Most office-based psychiatrists are providing medication rather than psychotherapy to their patients

The use of psychotherapy has declined markedly among U.S. office-based psychiatrists, reveals a new study. For instance, the percentage of visits to psychiatrists that included psychotherapy dropped from 44.4 percent during 1996-1997 to 28.9 percent in 2004-2005. Similarly, the number of psychiatrists who provided psychotherapy to all of their patients fell by nearly half from 19.1 percent to 10.8 percent during that time. The researchers attribute the decline in psychotherapy to a drop in the number of psychiatrists specializing in psychotherapy and a corresponding rise in those specializing in drug therapy. They note that these changes were likely sparked by reimbursement policies favoring brief medication management visits over psychotherapy and the introduction of new psychotropic medications with fewer adverse effects in recent years.

These developments continue the shift toward the medicalization of psychiatric practice. The magnitude of financial disincentives for providing psychotherapy was highlighted by a Practice Research Network study documenting that third-party reimbursement for one 45- to 50-minute outpatient psychotherapy session is 41 percent less than reimbursement for three 15-minute medication management visits.

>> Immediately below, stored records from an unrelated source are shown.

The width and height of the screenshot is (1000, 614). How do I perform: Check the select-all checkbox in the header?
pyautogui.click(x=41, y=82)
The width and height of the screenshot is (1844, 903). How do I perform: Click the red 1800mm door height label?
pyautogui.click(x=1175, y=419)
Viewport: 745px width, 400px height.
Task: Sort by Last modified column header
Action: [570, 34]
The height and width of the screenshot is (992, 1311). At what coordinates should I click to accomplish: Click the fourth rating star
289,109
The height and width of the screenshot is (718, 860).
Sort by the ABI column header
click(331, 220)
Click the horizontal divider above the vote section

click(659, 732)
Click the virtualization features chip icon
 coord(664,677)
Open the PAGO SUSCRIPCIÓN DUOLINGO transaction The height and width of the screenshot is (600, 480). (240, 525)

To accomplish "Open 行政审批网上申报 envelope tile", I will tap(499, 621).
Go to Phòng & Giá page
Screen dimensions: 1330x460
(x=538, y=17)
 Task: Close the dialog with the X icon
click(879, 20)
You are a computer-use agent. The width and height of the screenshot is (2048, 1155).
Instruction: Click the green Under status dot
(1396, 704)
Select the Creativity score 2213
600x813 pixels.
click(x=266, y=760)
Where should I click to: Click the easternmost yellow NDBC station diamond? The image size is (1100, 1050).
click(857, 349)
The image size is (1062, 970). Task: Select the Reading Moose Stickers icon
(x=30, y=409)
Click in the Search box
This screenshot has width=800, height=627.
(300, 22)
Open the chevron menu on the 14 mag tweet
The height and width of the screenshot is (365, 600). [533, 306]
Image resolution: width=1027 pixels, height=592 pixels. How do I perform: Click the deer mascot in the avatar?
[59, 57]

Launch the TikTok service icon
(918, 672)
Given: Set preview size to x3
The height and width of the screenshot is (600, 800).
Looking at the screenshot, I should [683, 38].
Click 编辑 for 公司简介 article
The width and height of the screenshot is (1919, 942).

Consistent with these findings, the current study found that psychiatrists who provided psychotherapy to all of their patients relied more extensively on self-pay patients, had fewer managed care visits, prescribed medications in fewer of their visits than psychiatrists who provided psychotherapy less often, and prescribed medications for only slightly more than half of their patients. A growing group of psychiatrists, in recent years, appeared not to deliver formal psychotherapy to patients. The study was supported in part by the Agency for Healthcare Research and Quality (HS16097). More details are in "National trends in psychotherapy by office-based psychiatrists," by Ramin Mojtabai, M.D., Ph.D., M.P.H., and Mark Olfson, M.D., M.P.H., in the August 2008 Archives of General Psychiatry 65(8), pp. 962-970.